All of lore.kernel.org
 help / color / mirror / Atom feed
From: Peter Feiner <pfeiner@google.com>
To: linux-mm@kvack.org
Cc: linux-kernel@vger.kernel.org, Peter Feiner <pfeiner@google.com>,
	"Kirill A. Shutemov" <kirill@shutemov.name>,
	Cyrill Gorcunov <gorcunov@openvz.org>,
	Pavel Emelyanov <xemul@parallels.com>,
	Jamie Liu <jamieliu@google.com>, Hugh Dickins <hughd@google.com>,
	Naoya Horiguchi <n-horiguchi@ah.jp.nec.com>,
	Andrew Morton <akpm@linux-foundation.org>
Subject: [PATCH v2 1/3] mm: softdirty: enable write notifications on VMAs after VM_SOFTDIRTY cleared
Date: Sat, 23 Aug 2014 18:11:59 -0400	[thread overview]
Message-ID: <1408831921-10168-2-git-send-email-pfeiner@google.com> (raw)
In-Reply-To: <1408831921-10168-1-git-send-email-pfeiner@google.com>

For VMAs that don't want write notifications, PTEs created for read
faults have their write bit set. If the read fault happens after
VM_SOFTDIRTY is cleared, then the PTE's softdirty bit will remain
clear after subsequent writes.

Here's a simple code snippet to demonstrate the bug:

  char* m = mmap(NULL, getpagesize(), PROT_READ | PROT_WRITE,
                 MAP_ANONYMOUS | MAP_SHARED, -1, 0);
  system("echo 4 > /proc/$PPID/clear_refs"); /* clear VM_SOFTDIRTY */
  assert(*m == '\0');     /* new PTE allows write access */
  assert(!soft_dirty(x));
  *m = 'x';               /* should dirty the page */
  assert(soft_dirty(x));  /* fails */

With this patch, write notifications are enabled when VM_SOFTDIRTY is
cleared.
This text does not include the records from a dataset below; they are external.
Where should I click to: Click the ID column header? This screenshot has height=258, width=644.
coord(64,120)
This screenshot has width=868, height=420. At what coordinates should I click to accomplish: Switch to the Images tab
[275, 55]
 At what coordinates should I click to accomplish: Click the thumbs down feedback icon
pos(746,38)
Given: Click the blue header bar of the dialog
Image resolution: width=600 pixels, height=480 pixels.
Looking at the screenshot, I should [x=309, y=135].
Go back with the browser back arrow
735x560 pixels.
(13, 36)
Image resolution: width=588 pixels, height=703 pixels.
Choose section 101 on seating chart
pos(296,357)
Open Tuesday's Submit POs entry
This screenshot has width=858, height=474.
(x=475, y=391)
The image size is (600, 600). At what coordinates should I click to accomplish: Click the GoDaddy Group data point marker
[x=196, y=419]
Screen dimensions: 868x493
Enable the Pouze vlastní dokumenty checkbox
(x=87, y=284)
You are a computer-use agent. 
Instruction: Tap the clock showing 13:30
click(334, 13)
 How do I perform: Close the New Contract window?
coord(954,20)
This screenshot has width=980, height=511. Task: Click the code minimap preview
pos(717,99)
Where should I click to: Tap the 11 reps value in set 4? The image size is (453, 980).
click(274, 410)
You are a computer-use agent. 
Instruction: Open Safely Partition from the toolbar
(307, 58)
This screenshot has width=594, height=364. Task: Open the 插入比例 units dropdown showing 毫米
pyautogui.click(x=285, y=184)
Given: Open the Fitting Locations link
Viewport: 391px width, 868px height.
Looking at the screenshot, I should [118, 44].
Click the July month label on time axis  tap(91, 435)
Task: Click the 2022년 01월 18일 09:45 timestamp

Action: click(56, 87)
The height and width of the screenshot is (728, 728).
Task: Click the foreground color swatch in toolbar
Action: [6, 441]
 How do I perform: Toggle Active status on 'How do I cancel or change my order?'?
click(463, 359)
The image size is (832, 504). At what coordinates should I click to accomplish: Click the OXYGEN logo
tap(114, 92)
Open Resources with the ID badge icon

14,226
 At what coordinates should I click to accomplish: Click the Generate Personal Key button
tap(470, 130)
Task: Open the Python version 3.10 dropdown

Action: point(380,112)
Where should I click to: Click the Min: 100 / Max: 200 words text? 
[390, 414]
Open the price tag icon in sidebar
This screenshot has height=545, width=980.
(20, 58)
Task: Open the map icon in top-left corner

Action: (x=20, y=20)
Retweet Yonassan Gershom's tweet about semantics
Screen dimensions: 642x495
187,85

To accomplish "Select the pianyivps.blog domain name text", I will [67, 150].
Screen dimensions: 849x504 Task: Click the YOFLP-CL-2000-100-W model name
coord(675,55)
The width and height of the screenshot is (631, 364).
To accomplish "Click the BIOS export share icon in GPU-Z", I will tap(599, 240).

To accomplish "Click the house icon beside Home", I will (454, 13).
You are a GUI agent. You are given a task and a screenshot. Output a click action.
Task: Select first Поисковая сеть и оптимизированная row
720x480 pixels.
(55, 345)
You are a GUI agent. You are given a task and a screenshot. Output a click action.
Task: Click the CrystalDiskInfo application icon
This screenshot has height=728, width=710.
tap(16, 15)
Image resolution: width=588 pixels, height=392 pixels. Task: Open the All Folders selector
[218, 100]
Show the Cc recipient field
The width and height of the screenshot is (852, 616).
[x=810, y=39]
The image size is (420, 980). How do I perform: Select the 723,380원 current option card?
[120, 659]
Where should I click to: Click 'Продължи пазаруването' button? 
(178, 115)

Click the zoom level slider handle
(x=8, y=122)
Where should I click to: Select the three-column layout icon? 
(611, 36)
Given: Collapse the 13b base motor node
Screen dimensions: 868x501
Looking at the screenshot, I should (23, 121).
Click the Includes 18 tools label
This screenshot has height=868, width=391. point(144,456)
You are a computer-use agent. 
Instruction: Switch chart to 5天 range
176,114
Furthermore, to avoid faults, write notifications are
disabled when VM_SOFTDIRTY is reset.

Signed-off-by: Peter Feiner <pfeiner@google.com>
---
 v1 -> v2: Instead of checking VM_SOFTDIRTY in the fault handler, enable write
           notifications on vm_page_prot when we clear VM_SOFTDIRTY.

 fs/proc/task_mmu.c | 17 ++++++++++++++++-
 include/linux/mm.h | 15 +++++++++++++++
 mm/mmap.c          | 10 +++++++++-
 3 files changed, 40 insertions(+), 2 deletions(-)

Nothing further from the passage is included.